STORED DATA:

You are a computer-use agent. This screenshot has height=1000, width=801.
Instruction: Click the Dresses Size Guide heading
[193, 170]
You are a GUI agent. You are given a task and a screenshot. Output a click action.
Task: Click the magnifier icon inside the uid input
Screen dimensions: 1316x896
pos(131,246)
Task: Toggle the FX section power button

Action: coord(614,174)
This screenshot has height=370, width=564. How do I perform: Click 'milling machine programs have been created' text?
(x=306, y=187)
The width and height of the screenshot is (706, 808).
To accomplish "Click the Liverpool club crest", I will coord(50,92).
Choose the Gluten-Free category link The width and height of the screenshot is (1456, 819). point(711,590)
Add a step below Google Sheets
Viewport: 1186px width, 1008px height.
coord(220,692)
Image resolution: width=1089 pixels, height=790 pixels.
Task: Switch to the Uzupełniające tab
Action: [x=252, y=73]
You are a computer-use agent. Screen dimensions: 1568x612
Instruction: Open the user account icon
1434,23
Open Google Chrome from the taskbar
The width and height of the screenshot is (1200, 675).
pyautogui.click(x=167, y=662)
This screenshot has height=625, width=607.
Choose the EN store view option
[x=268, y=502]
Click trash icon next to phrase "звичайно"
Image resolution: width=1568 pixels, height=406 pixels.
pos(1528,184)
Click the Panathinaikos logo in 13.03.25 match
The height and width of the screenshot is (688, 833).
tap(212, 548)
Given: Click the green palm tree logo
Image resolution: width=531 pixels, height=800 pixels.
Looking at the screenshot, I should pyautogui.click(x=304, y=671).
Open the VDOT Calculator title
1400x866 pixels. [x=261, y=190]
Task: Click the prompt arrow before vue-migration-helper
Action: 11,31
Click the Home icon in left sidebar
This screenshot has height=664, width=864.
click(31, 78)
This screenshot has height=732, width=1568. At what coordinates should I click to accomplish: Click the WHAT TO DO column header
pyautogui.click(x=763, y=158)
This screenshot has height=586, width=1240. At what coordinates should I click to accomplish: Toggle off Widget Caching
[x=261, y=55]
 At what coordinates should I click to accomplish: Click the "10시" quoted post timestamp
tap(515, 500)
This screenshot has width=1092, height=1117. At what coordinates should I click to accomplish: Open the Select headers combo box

REQUIRED WORK:
Repeat the lines from the start through the one containing "I will coord(50,92).", including the requests. Multiply every click coordinate in the answers by 2.05 and round each result to the nearest whole number, with halves rounded up.

SOLUTION FOR THIS EXERCISE:
You are a computer-use agent. This screenshot has height=1000, width=801.
Instruction: Click the Dresses Size Guide heading
[396, 349]
You are a GUI agent. You are given a task and a screenshot. Output a click action.
Task: Click the magnifier icon inside the uid input
Screen dimensions: 1316x896
pos(269,504)
Task: Toggle the FX section power button

Action: coord(1259,357)
This screenshot has height=370, width=564. How do I perform: Click 'milling machine programs have been created' text?
(x=627, y=383)
The width and height of the screenshot is (706, 808).
To accomplish "Click the Liverpool club crest", I will coord(103,189).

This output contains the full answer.